ARTICLE >>

________________

Steering-wheels are made as in Fig. 292. The top is of cardboard, cut or marked as in the figure and coloured black. This is gummed to a round rod, about 1¾ inches in length, which is fastened to the end of the car (N in Fig. 292). A similar steering-wheel is fastened to the other end.
A Crane. Foundation, Arm, Pulley. Cut a piece of wood about 5½ inches by 4½ inches (H in Fig. 304). Cut a second piece a square, A, side 2½ inches. Cut off the corners. This forms a stand on which the crane, etc., is fastened.
Cut a piece of stripwood, ¼" x ½" x 8". This is the arm of the crane, C, and is usually inclined at an angle of 45° to 60°. To support this arm cut B with sides about ¾ inch, angles 45° or 60° and 30°.
Cut two pieces of stripwood ¼ inch by ¼ inch, each 2 inches in length; shape like E and F in Fig. 305. These can now be glued and nailed to the arm C, projecting an inch beyond.
A wheel for the pulley is cut from a round rod about ¾ inch in diameter.
If a groove is to be made round the circumference, the wheel should be about ¼ to 3/8 inch thick. The groove is made with a[Pg 160] file. A simple way to make the groove is to cut two cardboard discs a little larger in diameter than the wheel and glue them to each side of the wheel, in which case the latter need not be quite so thick. A hole is drilled through the wheel and enlarged by a round file to ¼ inch in diameter.

________________

INFORMATION SHOWN >>
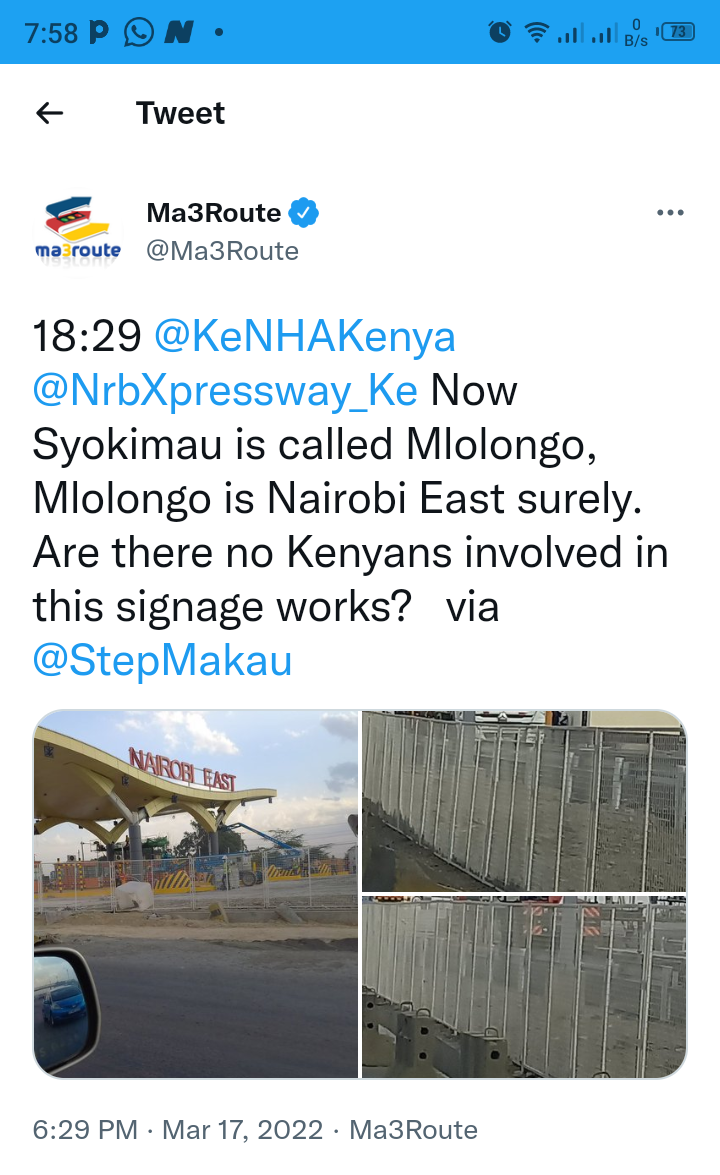
Task: Open the @KeNHAKenya mention
Action: pyautogui.click(x=305, y=336)
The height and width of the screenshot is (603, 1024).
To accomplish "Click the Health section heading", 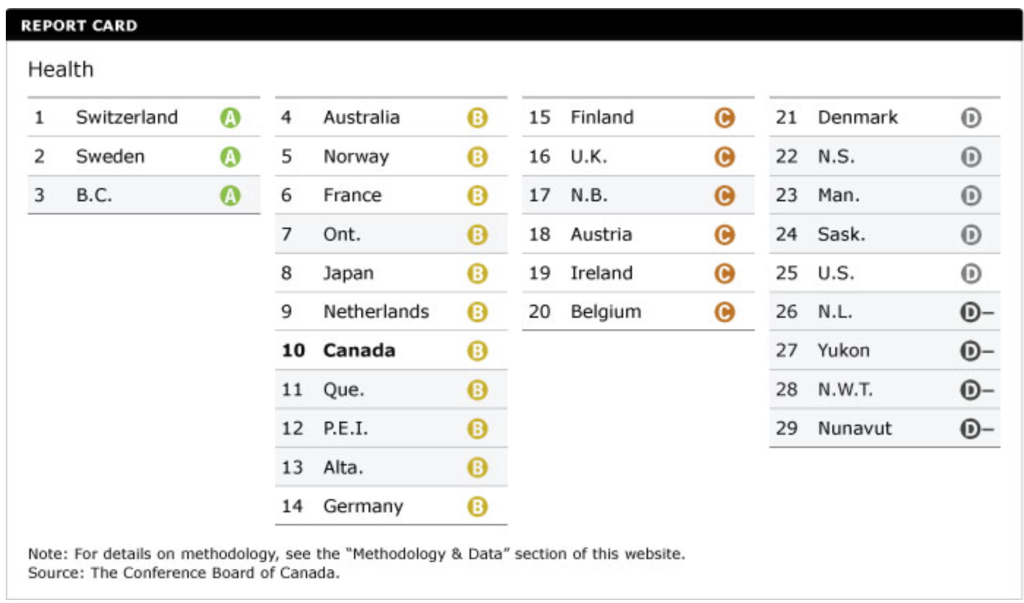I will point(61,70).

________________

GIVEN PROBLEM 1 >> According to the model-making passage, at what angle is the crane's arm usually inclined?
GIVEN PROBLEM 2 >> Pick up the model-making passage from the point where it stops.
The material has no connection to the model-making passage.

TASK OUTPUT 1 >> It is usually inclined at an angle of 45° to 60°.

TASK OUTPUT 2 >>
A piece of wood is now rounded for an axle, so that the wheel turns on it easily. This must fit tightly between E and F. Pass it through the wheel and glue it in position (G in Fig. 305).
Winding Gear. Cut two pieces of stripwood, ¼" x ½" x 2", J and K in Fig. 304. Round their tops, drill and enlarge holes in them.
A hole must now be made through the centre of A, to enable this part to rotate on the foundation H, so that the crane may swing round in any direction. One of the simplest ways of doing this is to use a rivet, but if such is not procurable a screw may be used; the hole in A is made large enough for A to turn easily on the pivot which can be screwed into H. Before this is done, pieces J and K are fastened to A about one inch apart. To do this, drive nails right through A in correct positions, glue the ends of J and K and hammer them on to the nails. The head of the nail should rest on a piece of metal when the wood is being hammered down on its point.
The support B should now be glued and nailed to A. When B is firmly fixed the arm C is fastened to it. The hole in the centre of A must be left clear.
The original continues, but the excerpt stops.